(DEINE AUFGABE) Gib den folgenden Textabschnitt über die Liether Kalkgrube vollständig und wortgetreu wieder.

(TEXTABSCHNITT)

Nur zehn Kilometer von Elmshorn entfernt, hinter Klein Nordende, liegt eine ehemalige Abbaugrube von Düngekalk. Klingt wenig spektakulär, ist aber mittlerweile ein schönes Naturschutzgebiet, in dem ich bei meinem ersten Besuch dort eine ganze Reihe spannender Entdeckungen gemacht habe.
Die Liether Kalkgrube, kurz hinter Klein Nordende gelegen, ist mehr als einfach nur ein renaturierter Kalksteinbruch. Sie ist eine Ansammlung der ältesten Gesteinsschichten Norddeutschlands, Ort der weltweit tiefsten Bohrung ins Erdinnere (zumindest Ende des 19. Jahrhunderts), Sammelplatz einer Reihe uralter skandinavischer Gesteinsfindlinge und Heimat unzähliger äußerst mitteilsamer Frösche.
Findlinge von vor 1,7 bis 1,8 Millionen Jahren – alter Schwede!

(BEREITGESTELLTE EINTRÄGE)
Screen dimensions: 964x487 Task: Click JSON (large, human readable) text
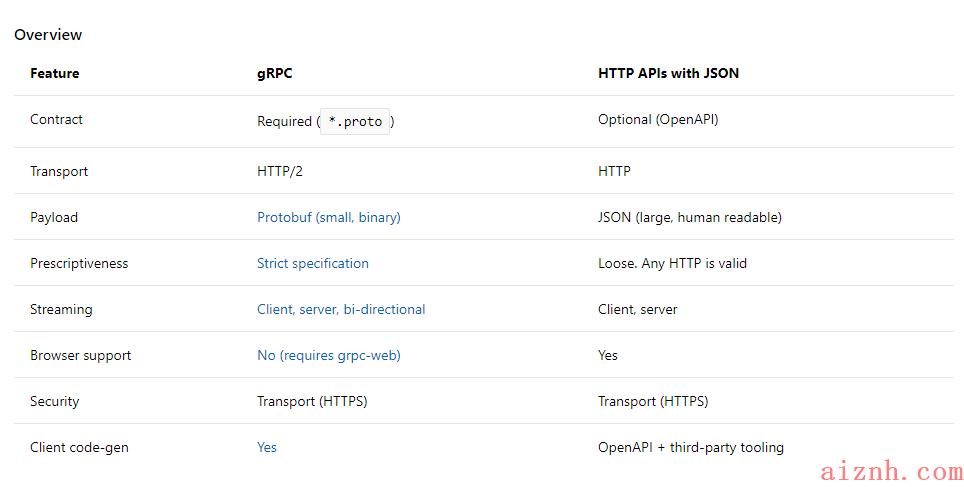click(x=690, y=217)
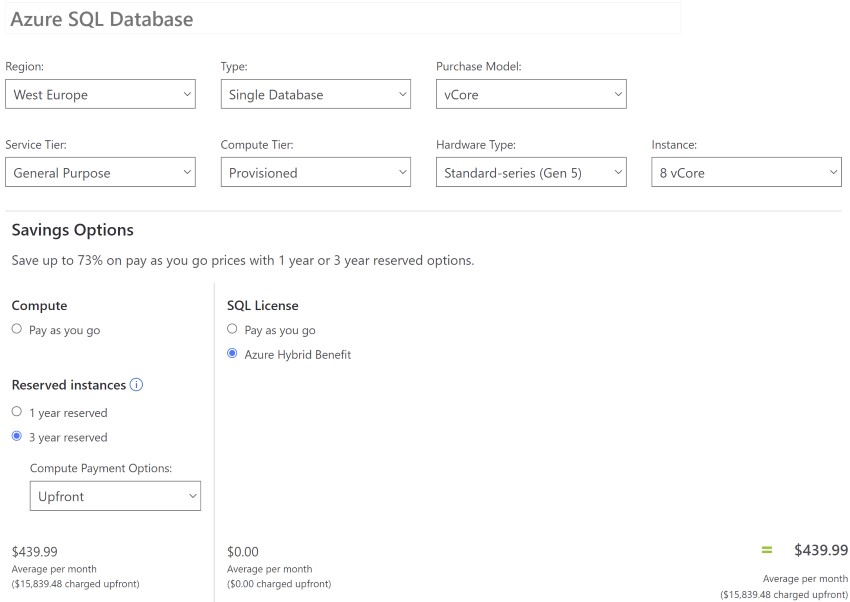Viewport: 850px width, 602px height.
Task: Select the 3 year reserved option
Action: [x=17, y=437]
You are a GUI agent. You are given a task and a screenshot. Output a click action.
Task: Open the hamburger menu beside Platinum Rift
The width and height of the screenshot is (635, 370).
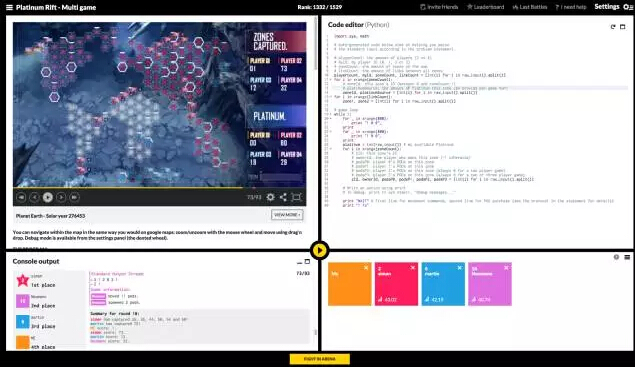pos(9,7)
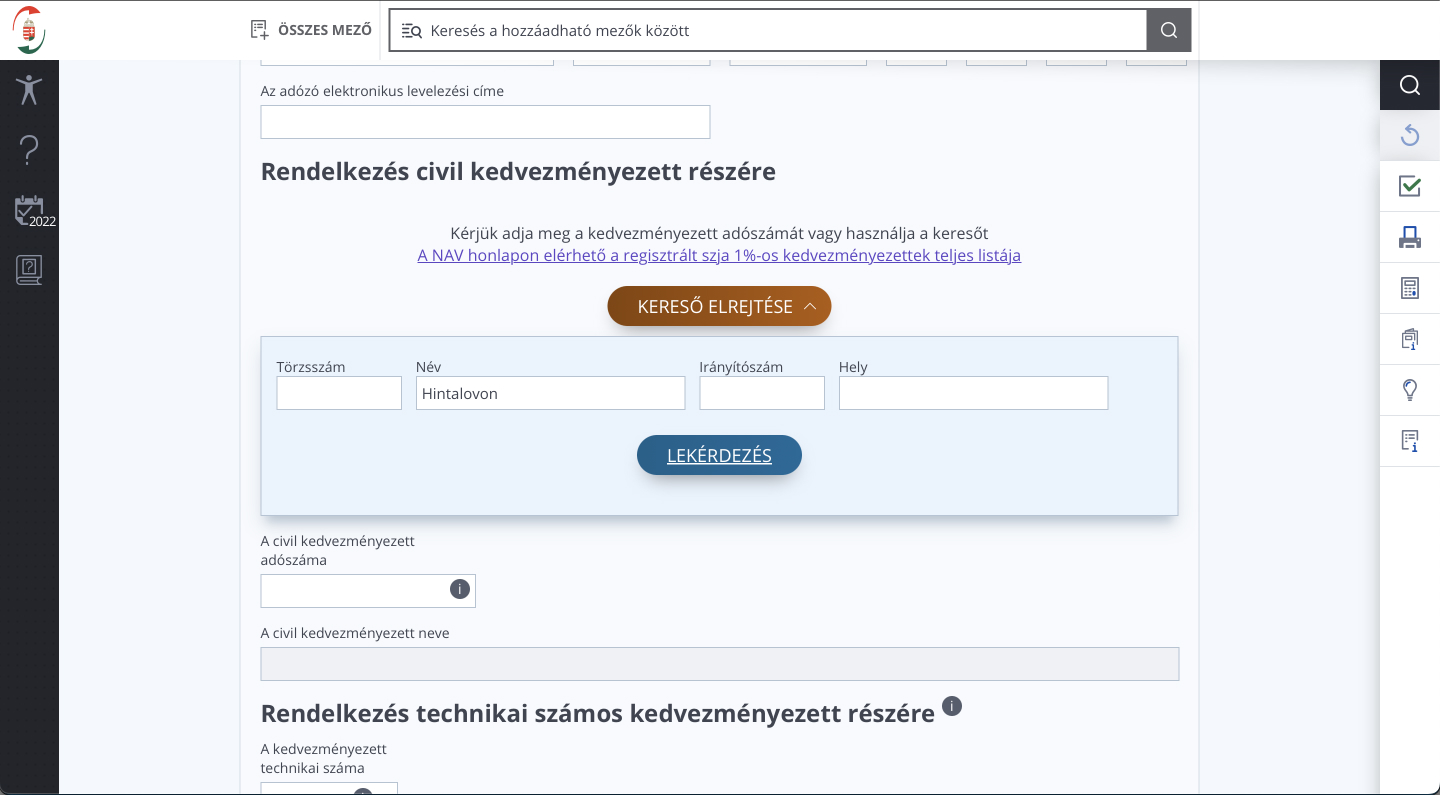Collapse search with Kereső elrejtése button
Viewport: 1440px width, 795px height.
click(x=719, y=306)
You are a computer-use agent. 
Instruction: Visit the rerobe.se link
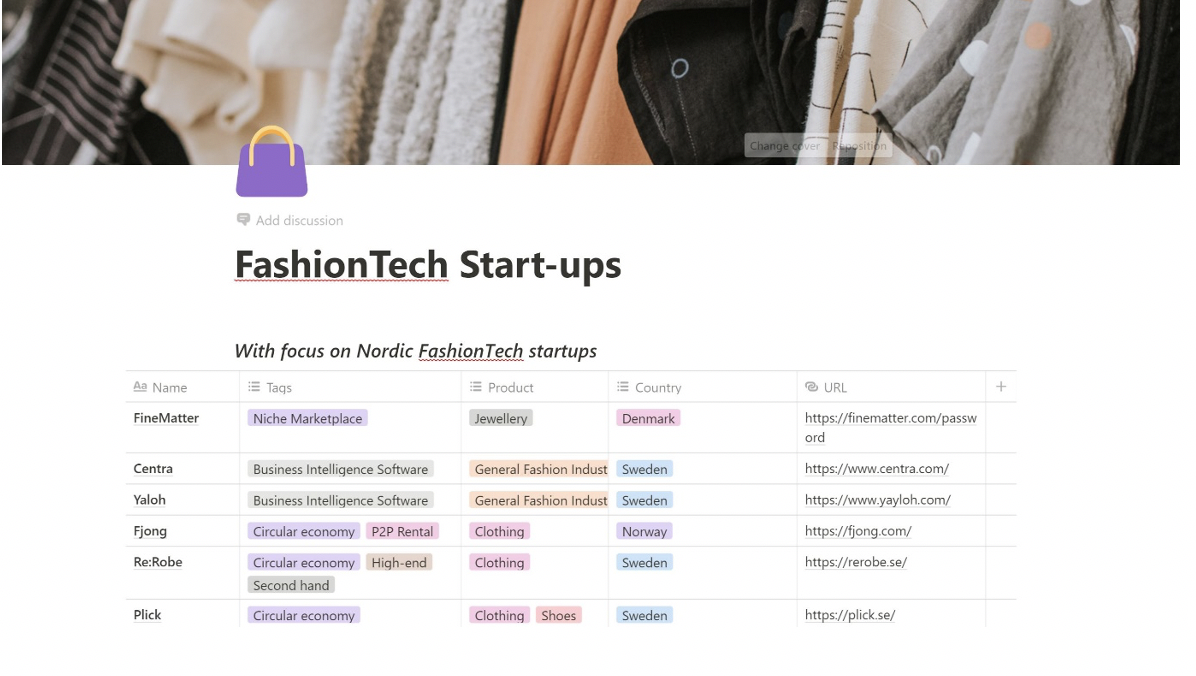pyautogui.click(x=855, y=562)
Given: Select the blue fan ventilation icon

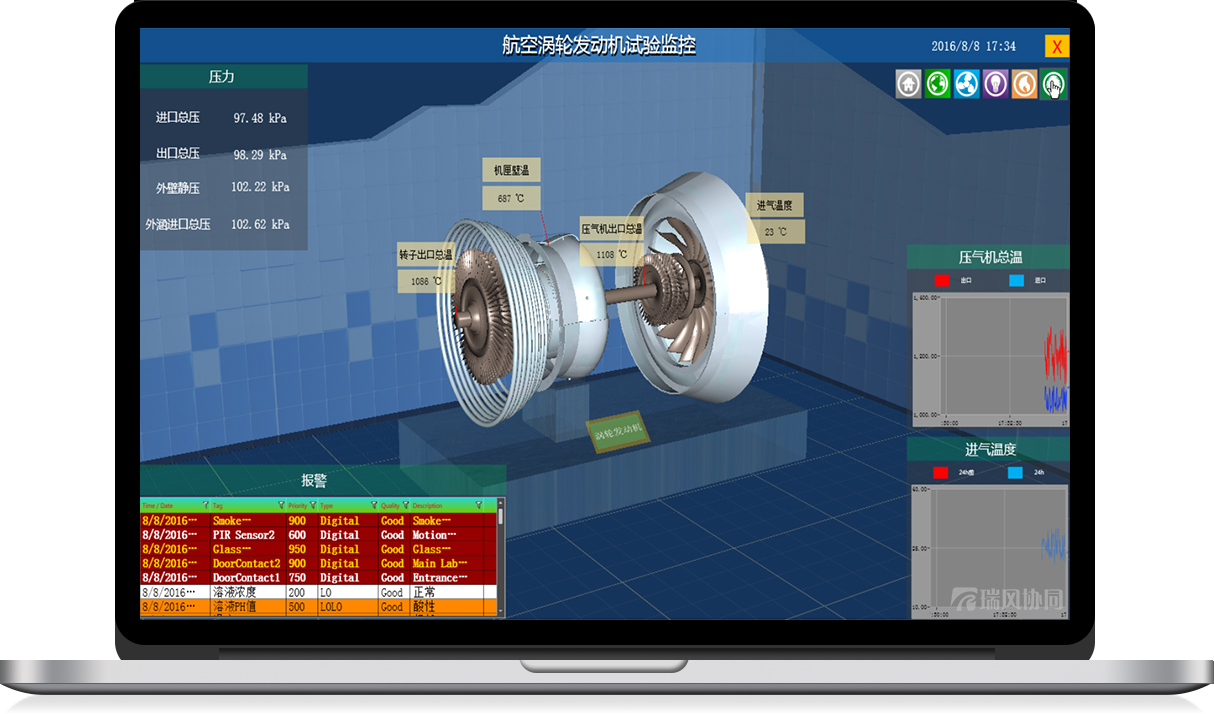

(LÖSUNG ZUR AUFGABE)
Nur zehn Kilometer von Elmshorn entfernt, hinter Klein Nordende, liegt eine ehemalige Abbaugrube von Düngekalk. Klingt wenig spektakulär, ist aber mittlerweile ein schönes Naturschutzgebiet, in dem ich bei meinem ersten Besuch dort eine ganze Reihe spannender Entdeckungen gemacht habe.
Die Liether Kalkgrube, kurz hinter Klein Nordende gelegen, ist mehr als einfach nur ein renaturierter Kalksteinbruch. Sie ist eine Ansammlung der ältesten Gesteinsschichten Norddeutschlands, Ort der weltweit tiefsten Bohrung ins Erdinnere (zumindest Ende des 19. Jahrhunderts), Sammelplatz einer Reihe uralter skandinavischer Gesteinsfindlinge und Heimat unzähliger äußerst mitteilsamer Frösche.
Findlinge von vor 1,7 bis 1,8 Millionen Jahren – alter Schwede!